Networkpedia.id – Persaudaraan Setia Hati Terate (PSHT) Cabang Trenggalek Pusat Madiun mulai mematangkan berbagai persiapan menyambut Bulan Suro 2026. Selain menggelar malam tirakatan 1 Suro, organisasi pencak silat tersebut juga akan melaksanakan prosesi pengesahan sebanyak 1.690 calon warga baru.
Ketua Cabang PSHT Trenggalek Pusat Madiun, Wijiono, mengatakan Bulan Suro merupakan momentum penting dan sakral bagi seluruh warga PSHT. Oleh karena itu, seluruh rangkaian kegiatan dipersiapkan secara matang agar berjalan aman, tertib, dan khidmat.

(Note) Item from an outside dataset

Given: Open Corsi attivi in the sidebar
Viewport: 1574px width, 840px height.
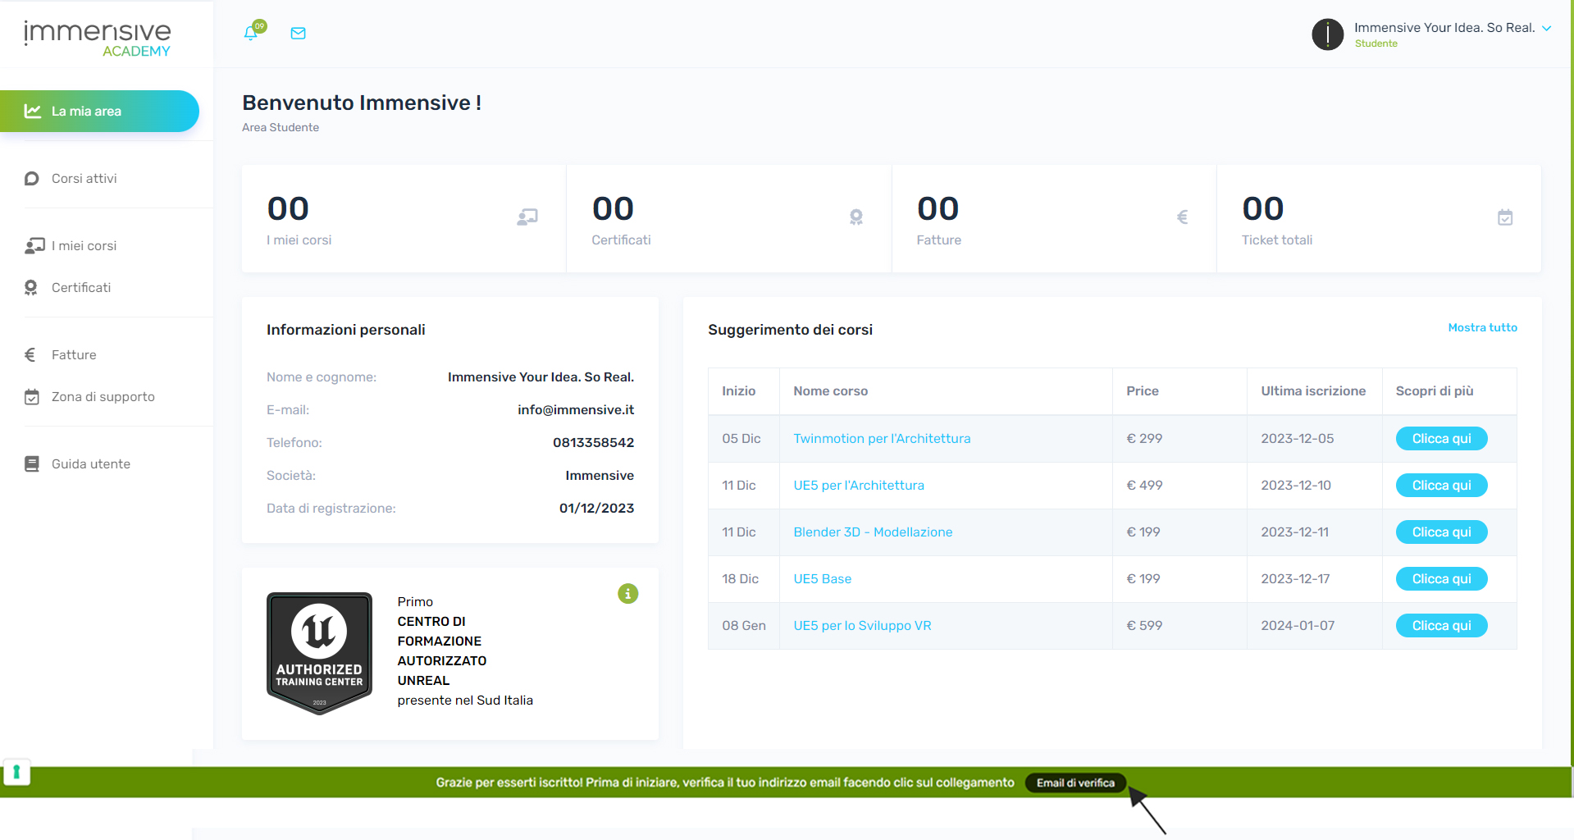Looking at the screenshot, I should click(84, 179).
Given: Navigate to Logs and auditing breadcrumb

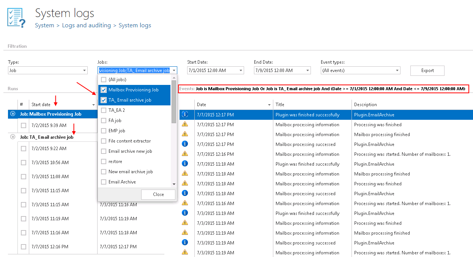Looking at the screenshot, I should point(86,25).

“Sebentar lagi kita memasuki Bulan Suro tahun 1960 Jawa dan Bulan Muharram 1448 Hijriah. Kami sudah menyiapkan dua agenda besar, yaitu malam tirakatan 1 Suro dan pengesahan warga baru tahun 2026,” ujar Wijiono.

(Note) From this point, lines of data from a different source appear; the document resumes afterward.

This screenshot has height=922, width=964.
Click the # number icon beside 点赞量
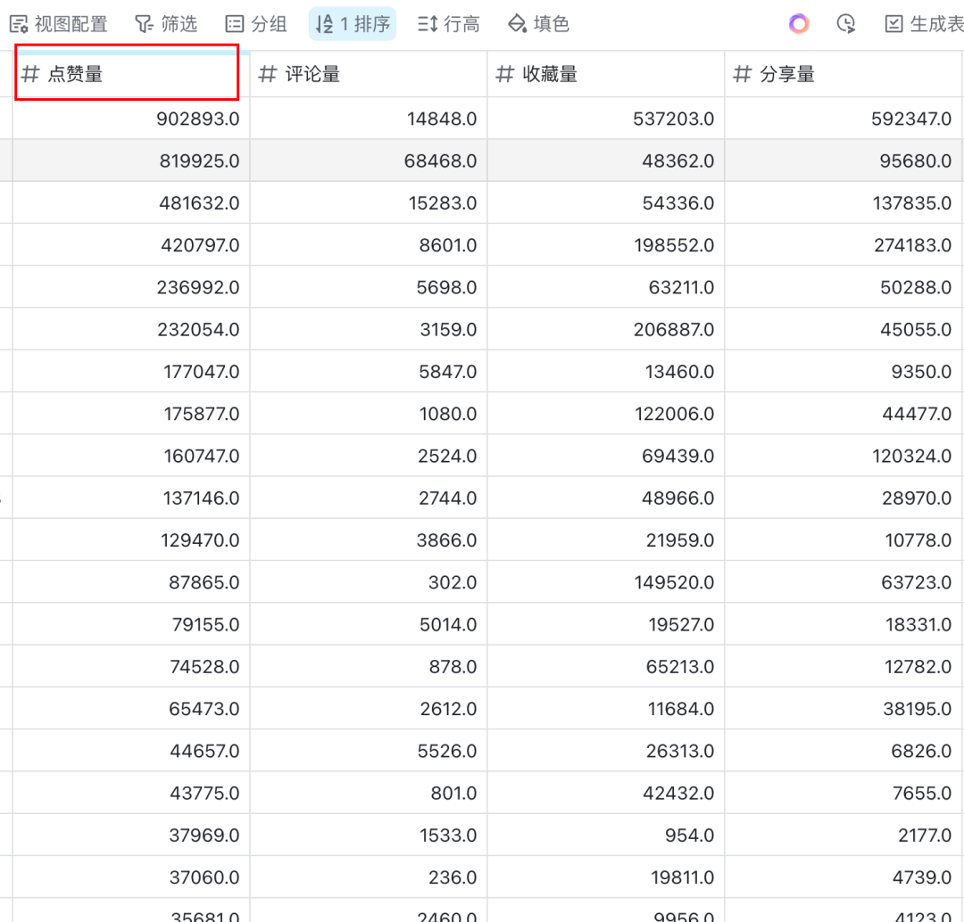pyautogui.click(x=30, y=74)
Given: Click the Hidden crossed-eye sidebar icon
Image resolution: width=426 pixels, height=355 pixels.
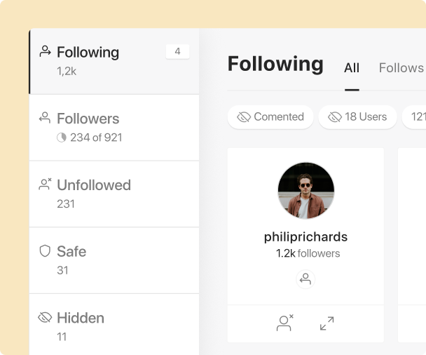Looking at the screenshot, I should tap(45, 317).
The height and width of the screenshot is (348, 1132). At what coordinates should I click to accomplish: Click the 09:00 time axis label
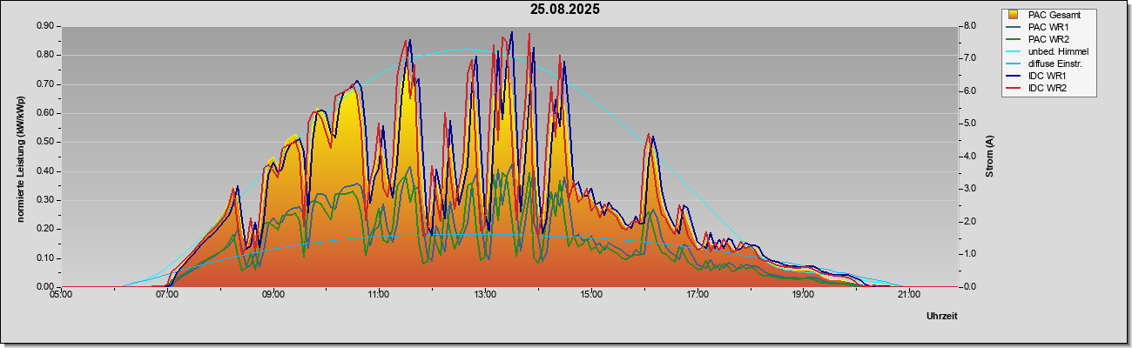(273, 294)
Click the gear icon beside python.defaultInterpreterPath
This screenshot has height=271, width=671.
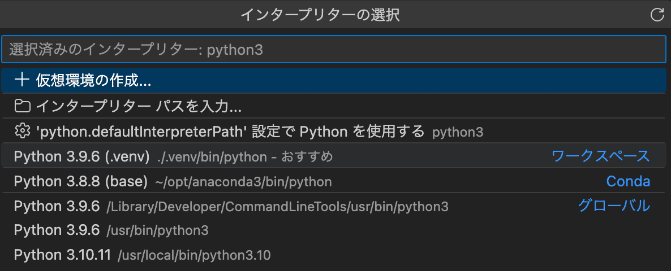(21, 132)
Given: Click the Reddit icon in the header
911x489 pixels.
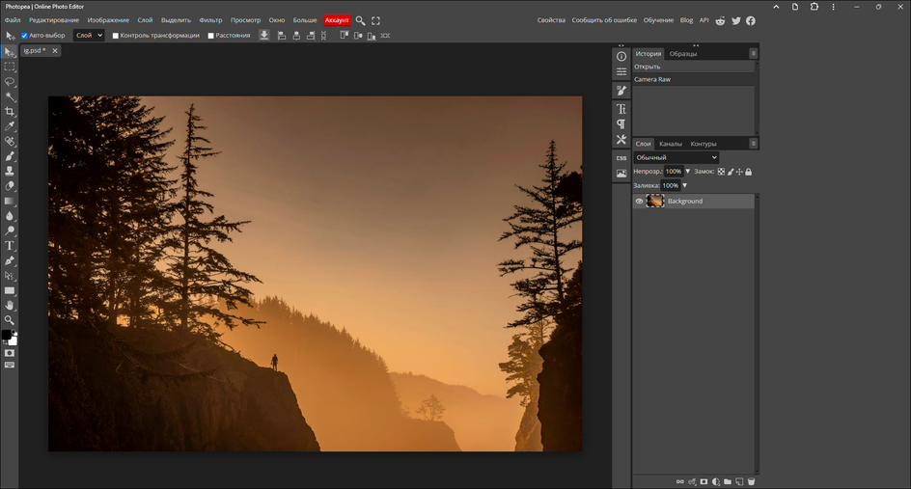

Menurutnya, malam tirakatan akan dilaksanakan secara serentak di masing-masing ranting dengan melibatkan pengurus, warga PSHT, calon warga, serta pendamping dari warga tingkat II yang mendapat mandat dari pengurus cabang.
Sementara itu, prosesi pengesahan warga baru akan dipusatkan di Padepokan Trah Hangabehi, markas besar PSHT Cabang Trenggalek Pusat Madiun. Kegiatan tersebut dijadwalkan berlangsung pada malam 17 Juni 2026.

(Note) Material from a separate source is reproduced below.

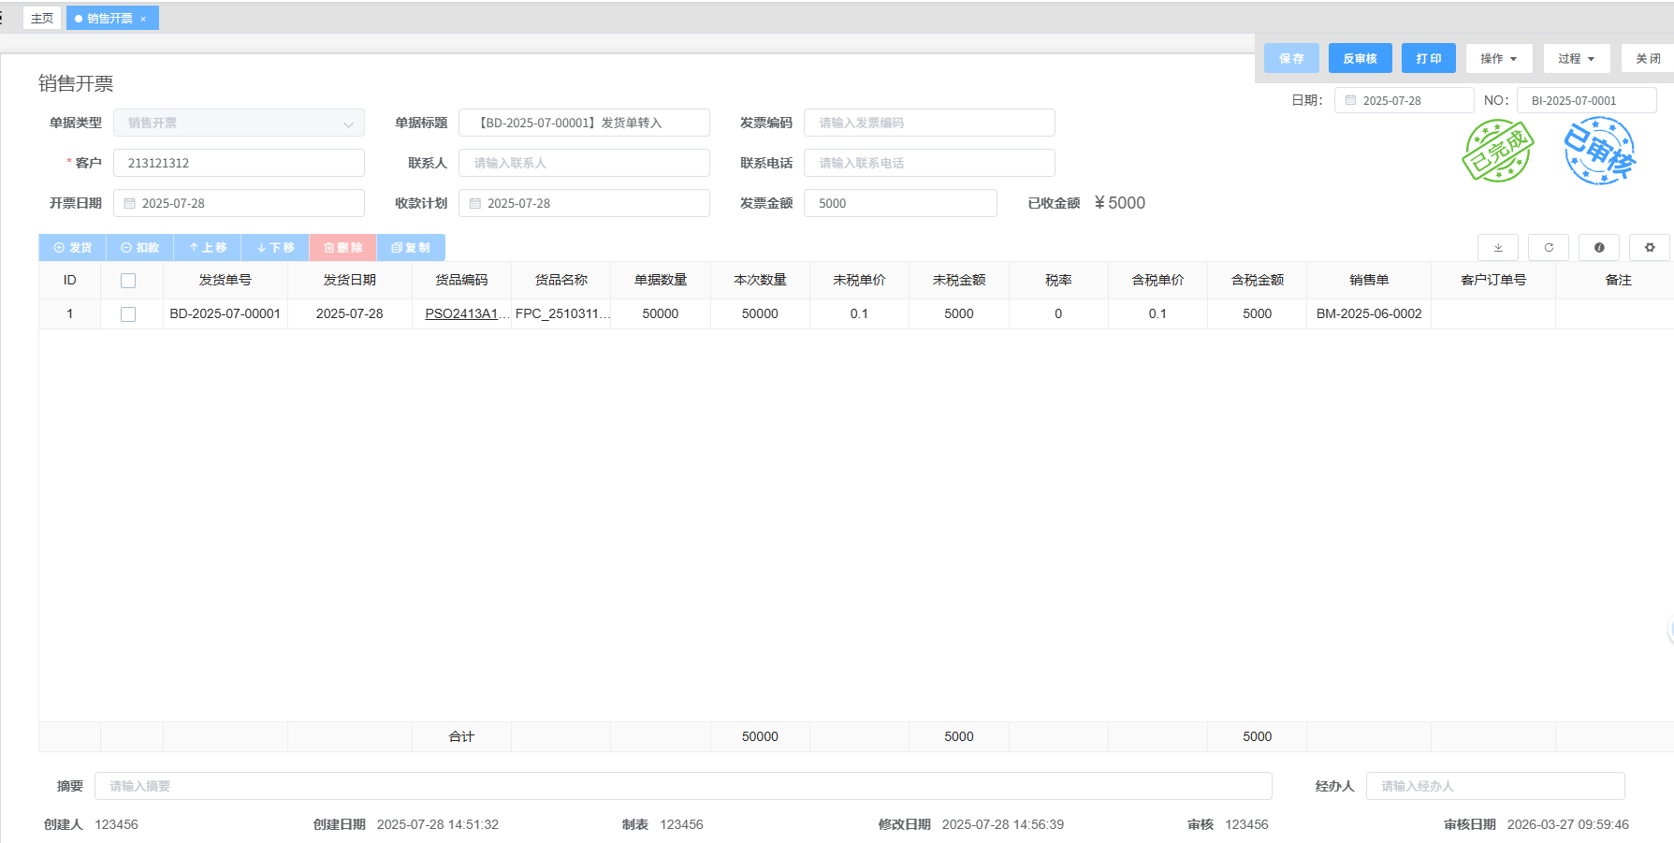
Task: Toggle the select-all checkbox in table header
Action: 128,281
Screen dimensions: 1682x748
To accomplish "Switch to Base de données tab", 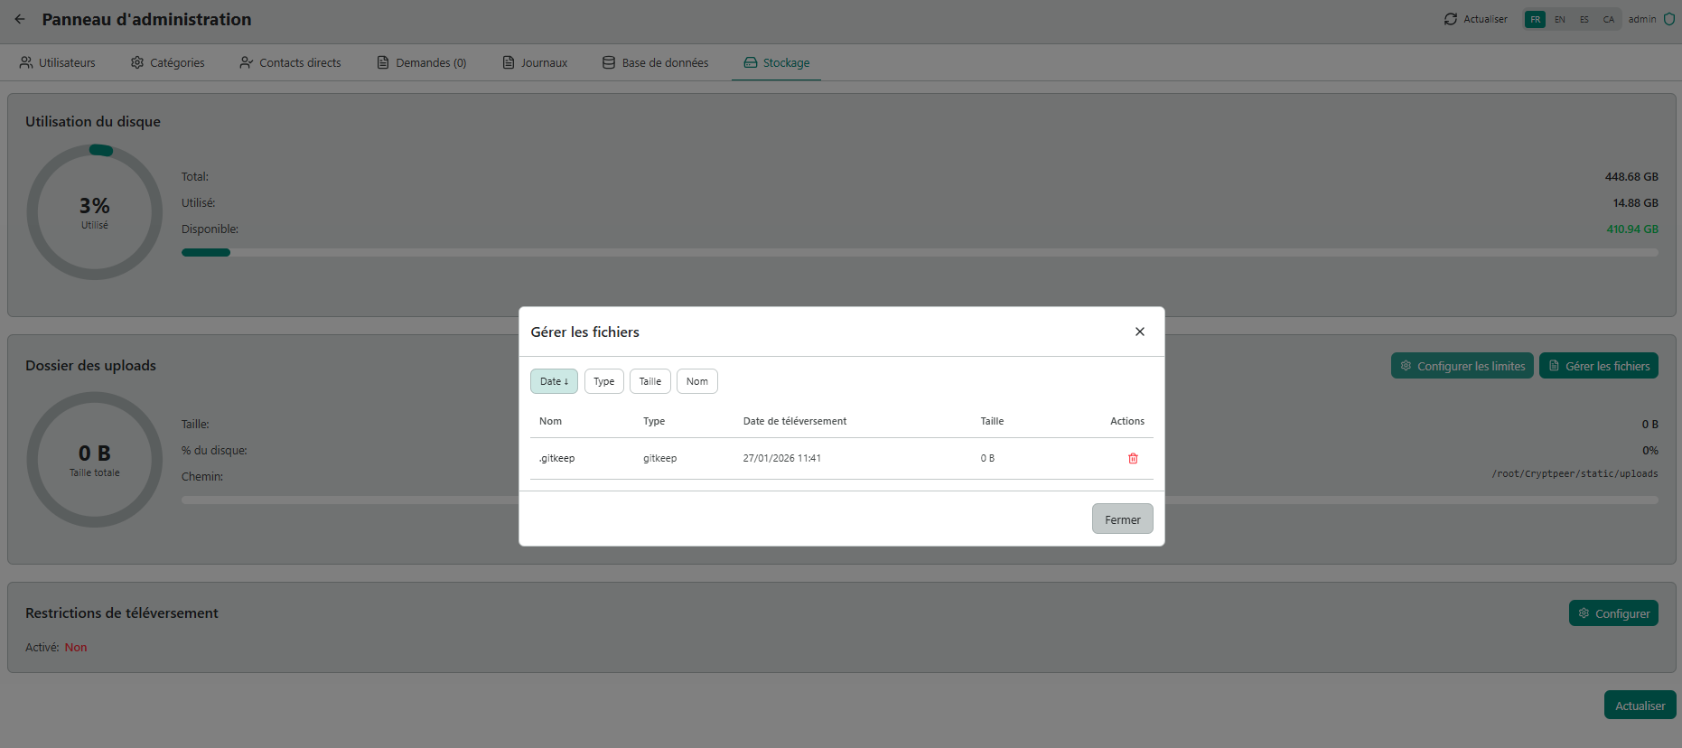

“Tahun ini sebanyak 1.690 calon warga siap menjalani prosesi pengesahan. Kita wajib menyukseskan amanah besar ini dengan penuh tanggung jawab,” tegasnya.
Wijiono menjelaskan, seluruh tahapan menuju pengesahan telah berjalan sesuai agenda organisasi. Sebelumnya, PSHT telah melaksanakan uji kelayakan calon warga berbasis sistem digital pada 26 April 2026.
Selain itu, pembinaan juga diberikan kepada calon warga melalui kegiatan yang menghadirkan narasumber dari Forkopimda Trenggalek pada 17 Mei 2026.
Menjelang pelaksanaan Bulan Suro, Wijiono menegaskan seluruh anggota PSHT wajib menjaga nama baik organisasi dan menghormati masyarakat sekitar. Ia secara khusus melarang adanya konvoi kendaraan di jalan raya, konsumsi minuman keras, maupun tindakan lain yang berpotensi mengganggu keamanan dan ketertiban masyarakat.
“Kami mengimbau sekaligus memerintahkan seluruh warga PSHT Cabang Trenggalek untuk tidak menggelar konvoi kendaraan, tidak mengonsumsi minuman keras, dan tidak melakukan aktivitas yang berpotensi mengganggu keamanan dan ketertiban masyarakat,” tegasnya.
PSHT juga mengajak seluruh anggotanya menjadikan Bulan Suro sebagai momentum introspeksi diri, mempererat persaudaraan, serta menjaga nilai-nilai luhur organisasi demi terciptanya suasana yang aman dan kondusif selama rangkaian kegiatan berlangsung.